As the maintainer and committer of the open source project TiKV, today I’m going to share some open source project development practice here. As a member of an open source project, and as an employee of open source software company, we have the responsibility to follow open source culture and open source best practice. Also because many new employees who don’t have any open source project experience before joined us, they also need a good practice guide to learn how to work and collaborate in an open source project.

Open and transparency: enough context in Github

It is normal that we discuss some ideas/issues in our internal team’s weekly meetings or project meetings, and then file some PRs to make some code changes. We may have some background and context in our team’s weekly meeting doc.

But this is not good when we are developing an open-source project. Please assume reviewers don’t know any context of this change except information they can fetch from github. Because:

  • 1) This is an open source project, and everyone interested in this project may see your PRs and issues. If there is not enough information in github, developers may need a lot of effort to understand what’s going on for this change, which we call “friction”. The more friction a project has, the harder developers participate in this project. This rule not just work for developers out side of our company, but also for engineers in our company.
  • 2) Memory is good in the short term perspective, but bad in the long term perspective. The author can clearly remember what the background of a code changes in the short term, but it is hard for the author to remember the details in the long term. If there is clear information in github (PR description, issue description and design doc), it would be easier for everyone to pick up the context.

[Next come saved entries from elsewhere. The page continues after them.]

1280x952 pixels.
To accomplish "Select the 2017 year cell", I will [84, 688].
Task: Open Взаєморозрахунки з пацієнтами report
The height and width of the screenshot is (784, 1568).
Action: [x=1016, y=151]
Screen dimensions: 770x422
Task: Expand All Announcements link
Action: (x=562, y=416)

Write an informative issue

An informative issue is good for everybody to understand the background of a problem. Typically, there are some key points contained in an informative issue:

  • The basic description of this issue, what behaviour or error this issue will cause, what is the impact on the project, what is the severity of this issue (critical, major, minor).
  • Typically critical issues may cause service outages temporarily or permanently, wrong results, etc. Major issues may impact the QoS the project provides, like temporarily increasing latency in some cases. Minor issues
  • The second important information about an issue is how this issue is caused. This part describes the mechanism of the issue.
  • The third part of an informative issue is there any work-around from the users’ perspective. This would be helpful if some users or customers encountered this issue.
  • The 4th part of an issue should be the following action or future plan. Is it necessary to introduce a new mechanism or new feature? Or, is it just some engineering defect we need to fix?
An informative issue example

A good design doc on Github matters

If your change is large or significant for the product, you’d better propose a design PR first. A good design can:

  • Let yourself think clearly about the problem and write it down.
  • Let others understand what problem you are trying to resolve, how you will resolve it. This is helpful for reviewers to understand your change and then accelerate PR reviewing progress.

A good design doc usually contains several key parts:

  • The background, what problems you want to resolve, how does this problem exist.
  • Your proposal or solution.
  • Alternatives you have considered, why you chose the current solution.
  • Detail mechanism of your solution.
  • Mechanical description of the new feature or solution.
  • Performance assessment.
  • Compatibility issues (with old version, with other components), operational scenarios (rolling restart, scale-in/out, upgrade, etc), resilience issues (single node failure, network temporarily failure, unplaned restart, etc) you have considered
  • Test plan.

There is a design doc example wrote by me.

PR with good description

Each PR should have a good description instead of just the title, except the PR is a typo fix or minor change.

Here is an anti-case:

Split single large PRs into multiple small ones

Every time I see a large PR with more than 1K lines change, I feel frustrated. One is because I need to understand clearly what this large PR has changed, any potential side-effects has introduced by each line of change. One is because I need to spend a long and focus time to review it, it is easy to get tired and lack of concentration when reviewing a large PR, reviewers usally review less carefully for the 2nd half of such large PR. This is not because they don’t want to review carefully, it is because the amount of time humans can sustain their attention is limited.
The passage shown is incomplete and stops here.